[What to work on]
Every record below is to be copied exactly, with its images omitted.

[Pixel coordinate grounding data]
====================
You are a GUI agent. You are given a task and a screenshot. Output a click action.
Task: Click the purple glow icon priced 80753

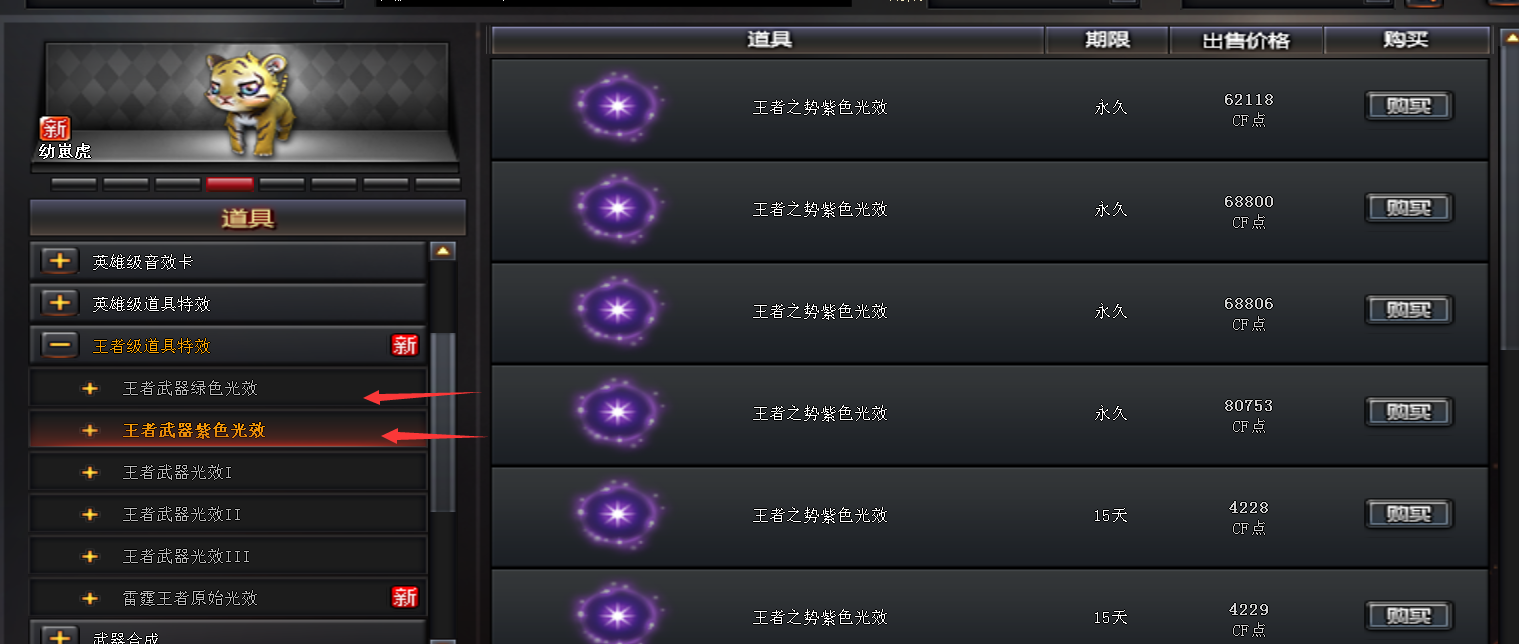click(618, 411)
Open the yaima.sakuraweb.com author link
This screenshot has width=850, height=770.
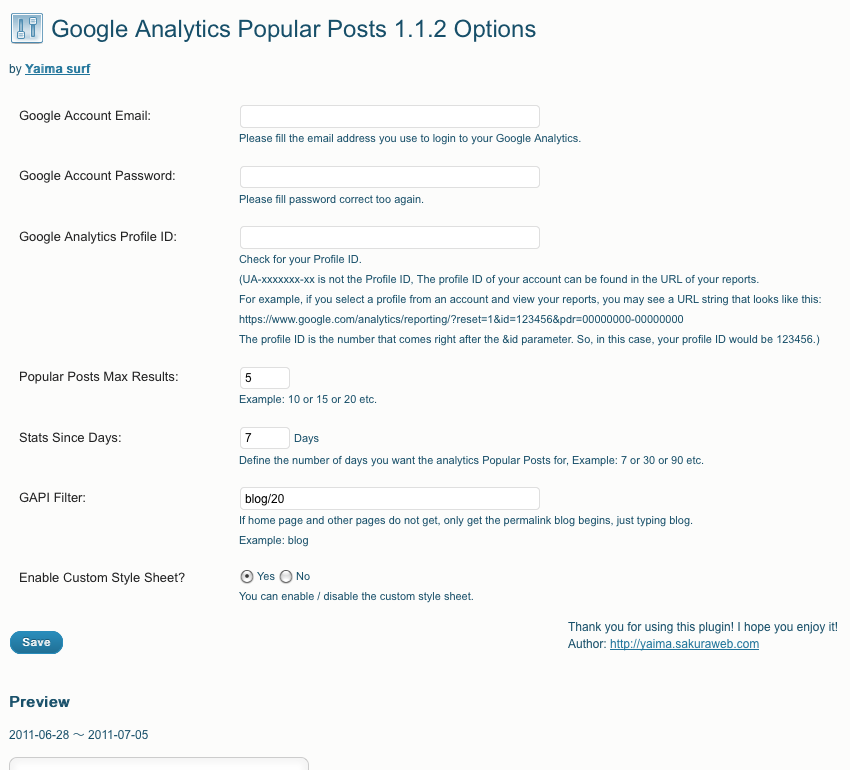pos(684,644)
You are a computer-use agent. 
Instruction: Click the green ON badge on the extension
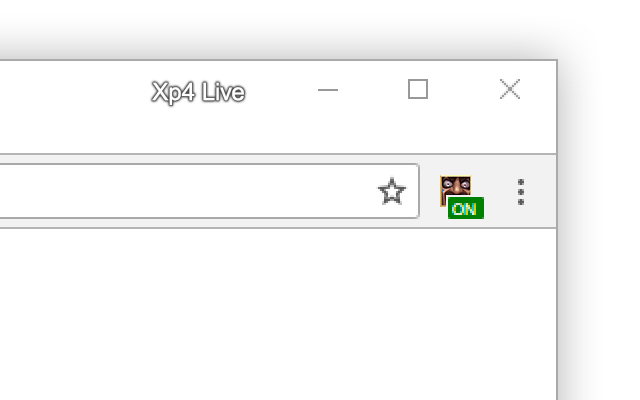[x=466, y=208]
====================
[Response box]
You are a GUI agent. You are given a task and a screenshot. Output a click action.
Task: Click the purple glow icon priced 80753

click(618, 411)
Open the yaima.sakuraweb.com author link
This screenshot has width=850, height=770.
pos(684,644)
You are a computer-use agent. 
Instruction: Click the green ON badge on the extension
[x=466, y=208]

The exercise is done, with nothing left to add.